Он опять замолчал, озираясь кругом. Лицо у него заблестело, и прыщи на лбу стали красными. Он медленно оценивал всех женщин, выбирая себе подходящую и в то же время стесняясь своим молчанием. Говорить было совсем не о чем; кроме того, равнодушная назойливость Любы раздражала его. Ему нравилась своим большим коровьим телом толстая Катя, но, должно быть, – решал он в уме,она очень холодна в любви, как все полные женщины, и к тому же некрасива лицом. Возбуждала его также и Вера своим видом мальчишки и крепкими ляжками, плотно охваченными белым трико, и Беленькая Маня, так похожая на невинную гимназистку, и Женя со своим энергичным, смуглым, красивым лицом. Одну минуту он совсем уж было остановился на Жене, но только дернулся на стуле и не решился: по ее развязному, недоступному и небрежному виду и по тому, как она искренно не обращала на него никакого внимания, он догадывался, что она – самая избалованная среди всех девиц заведения, привыкшая, чтобы на нее посетители шире тратились, чем на других. А педагог был человек расчетливый, обремененный большим семейством и истощенной, исковерканной его мужской требовательностью женой, страдавшей множеством женских болезней. Преподавая в женской гимназии и в институте, он постоянно жил в каком-то тайном сладострастном бреду, и только немецкая выдержка, скупость и трусость помогали ему держать в узде свою вечно возбужденную похоть. Но раза два-три в год он с невероятными лишениями выкраивал из своего нищенского бюджета пять или десять рублей, отказывая себе в любимой вечерней кружке пива и выгадывая на конках, для чего ему приходилось делать громадные концы по городу пешком. Эти деньги он отделял на женщин и тратил их медленно, со вкусом, стараясь как можно более продлить и удешевить наслаждение. И за свои деньги он хотел очень многого, почти невозможного: его немецкая сентиментальная душа смутно жаждала невинности, робости, поэзии в белокуром образе Гретхен, но, как мужчина, он мечтал, хотел и требовал, чтобы его ласки приводили женщину в восторг, и трепет, и в сладкое изнеможение.
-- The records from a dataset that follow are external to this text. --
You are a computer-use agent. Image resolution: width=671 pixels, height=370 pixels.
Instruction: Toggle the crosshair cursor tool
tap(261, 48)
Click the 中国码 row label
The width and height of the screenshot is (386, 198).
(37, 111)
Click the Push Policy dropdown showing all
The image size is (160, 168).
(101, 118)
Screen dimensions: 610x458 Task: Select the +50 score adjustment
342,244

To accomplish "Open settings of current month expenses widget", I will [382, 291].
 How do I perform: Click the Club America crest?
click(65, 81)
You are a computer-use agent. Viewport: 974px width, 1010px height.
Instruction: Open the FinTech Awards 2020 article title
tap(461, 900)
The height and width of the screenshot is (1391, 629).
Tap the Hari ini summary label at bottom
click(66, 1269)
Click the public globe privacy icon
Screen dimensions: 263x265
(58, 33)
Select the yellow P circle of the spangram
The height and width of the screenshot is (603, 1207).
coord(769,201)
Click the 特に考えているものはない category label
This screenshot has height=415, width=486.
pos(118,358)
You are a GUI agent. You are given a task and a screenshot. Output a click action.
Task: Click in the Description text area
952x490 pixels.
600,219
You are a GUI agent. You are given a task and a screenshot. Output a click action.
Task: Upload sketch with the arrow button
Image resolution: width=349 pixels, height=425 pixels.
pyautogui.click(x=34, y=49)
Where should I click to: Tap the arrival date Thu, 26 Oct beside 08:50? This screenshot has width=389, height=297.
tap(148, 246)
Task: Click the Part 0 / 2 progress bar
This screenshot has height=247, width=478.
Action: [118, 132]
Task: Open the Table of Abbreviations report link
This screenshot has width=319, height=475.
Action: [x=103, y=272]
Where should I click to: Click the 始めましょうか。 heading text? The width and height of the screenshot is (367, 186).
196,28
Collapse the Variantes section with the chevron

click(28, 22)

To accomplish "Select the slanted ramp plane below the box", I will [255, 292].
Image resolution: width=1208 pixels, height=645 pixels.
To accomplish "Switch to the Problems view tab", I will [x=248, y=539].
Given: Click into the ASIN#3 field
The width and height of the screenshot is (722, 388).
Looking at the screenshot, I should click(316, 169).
Впрочем, того же самого добивались все мужчины даже самые лядащие, уродливые, скрюченные и бессильные из них, – и древний опыт давно уже научил женщин имитировать голосом и движениями самую пылкую страсть, сохраняя в бурные минуты самое полнейшее хладнокровие.
– Хоть по крайности закажите музыкантам сыграть полечку. Пусть барышни потанцуют, – попросила ворчливо Люба.
Это было ему с руки. Под музыку, среди толкотни танцев, было гораздо удобнее решиться встать, увести из залы одну из девиц, чем сделать это среди общего молчания и чопорной неподвижности.
– А сколько это стоит? – спросил он осторожно.
– Кадриль – полтинник, а такие танцы – тридцать копеек. Так можно?
– Ну что ж... пожалуйста... Мне не жаль... – согласился он, притворяясь щедрым. – Кому здесь сказать?
– А вон, музыкантам.
– Отчего же... я с удовольствием... Господин музыкант, пожалуйста, что-нибудь из легких танцев, – сказал он, кладя серебро на фортепиано.
– Что прикажете? – спросил Исай Саввич, пряча деньги в карман. – Вальс, польку, польку-мазурку?
– Ну... что-нибудь такое...
– Вальс, вальс! – закричала с своего места Вера, большая любительница танцевать.